Les jeunes grandissent dans un environnement intimidant, où ils se sentent souvent frustrés et en colère parce que les adultes n’agissent pas.

Lorsque l’étude de Hickman a été publiée, elle a reçu des e-mails de jeunes « du monde entier, la remerciant pour cette recherche, car grâce à elle, ils se sentaient moins seuls. Ils se sont sentis entendus, valorisés et compris. »

 

La solitude du défenseur de l’environnement

Jessie Panazzolo est une écologiste et blogueuse de 31 ans originaire de Melbourne, en Australie, qui dirige le célèbre blog « The Lonely Conservationist ». Selon elle, l’une des raisons pour lesquelles son blog trouve un écho auprès de ses homologues est que les gens n’ont pas tendance à recevoir d’aide pour gérer l’impact émotionnel de leur travail, même s’ils sont en première ligne dans le travail contre la destruction de l’environnement. Selon le Handbook of Climate Psychology, rédigé par la Climate Psychology Alliance, l’anxiété climatique peut affecter les personnes de tous âges, mais elle est souvent ressentie plus intensément par les jeunes, par les premiers intervenants lors de catastrophes naturelles, ainsi que par les scientifiques et militants environnementaux qui sont davantage exposés aux informations sur la menace.
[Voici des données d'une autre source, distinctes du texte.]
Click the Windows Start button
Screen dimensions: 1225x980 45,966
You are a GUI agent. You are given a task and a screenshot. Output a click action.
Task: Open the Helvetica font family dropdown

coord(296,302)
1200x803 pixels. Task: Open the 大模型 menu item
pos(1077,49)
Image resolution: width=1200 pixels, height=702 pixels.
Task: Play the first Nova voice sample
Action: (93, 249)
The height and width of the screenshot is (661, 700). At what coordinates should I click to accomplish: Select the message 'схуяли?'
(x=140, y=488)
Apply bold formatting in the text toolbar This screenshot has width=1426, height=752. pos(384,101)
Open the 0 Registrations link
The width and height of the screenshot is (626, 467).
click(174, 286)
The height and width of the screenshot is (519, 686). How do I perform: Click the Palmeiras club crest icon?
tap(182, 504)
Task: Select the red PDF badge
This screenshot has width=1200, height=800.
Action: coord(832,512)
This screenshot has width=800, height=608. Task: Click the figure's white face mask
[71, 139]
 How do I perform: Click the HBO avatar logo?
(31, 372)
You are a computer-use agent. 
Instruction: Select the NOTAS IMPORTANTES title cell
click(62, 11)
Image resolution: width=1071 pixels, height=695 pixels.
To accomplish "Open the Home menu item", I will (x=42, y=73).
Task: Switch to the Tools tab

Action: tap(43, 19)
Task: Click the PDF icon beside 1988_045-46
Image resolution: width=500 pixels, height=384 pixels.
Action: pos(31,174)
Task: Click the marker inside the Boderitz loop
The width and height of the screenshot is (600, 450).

La gestion du blog a aidé Panazzolo à gérer sa propre anxiété. Auparavant, elle pensait que quel que soit le travail qu’elle accomplirait, cela ne suffirait jamais à avoir un impact sur le monde naturel, surtout lorsqu’elle voyait des gens vaquer à leurs occupations quotidiennes sans se soucier de l’environnement. Grâce à son blog, elle a pu acquérir un aperçu du nombre important de personnes dans le monde entier travaillant dans le domaine de la conservation. « Cela m’a fait réaliser que tout le poids du monde n’était pas sur mes épaules. Je me soucie de la protection des protecteurs de l’environnement –c’est mon rôle, et je compte bien le faire. »

Prech Dave

Les membres de Youth Strike for Climate Philippines affirment également que le fait de se rassembler a transformé leur vision des choses et leur a donné de l’espoir. Precious Graze David déclare : « Les choses que je fais, quelle que soit leur envergure, et les personnes avec qui je travaille contribuent à atténuer le sentiment de désespoir et m’apportent du réconfort dans les moments où je suis dépassée. »

Hold this space

En 2022, l’Imperial College de Londres a travaillé avec des scientifiques de l’environnement, des psychologues et des jeunes pour concevoir Hold This Space, un outil numérique destiné à aider les gens à développer leurs capacités d’adaptation et leur résilience face à l’anxiété. Des sites similaires apparaissent également dans d’autres pays, comme le Climate Feelings Space créé par Psychology for a Safe Climate en Australie ou le Good Grief Network aux États-Unis.

Outre le soutien psychologique, Panazzolo ajoute qu’il est important de se rappeler le pouvoir du simple fait de passer du temps dans la nature. « Je pense qu’il est parfois difficile de se rappeler, quand on est en plein cœur de l’action, de simplement profiter de la nature. »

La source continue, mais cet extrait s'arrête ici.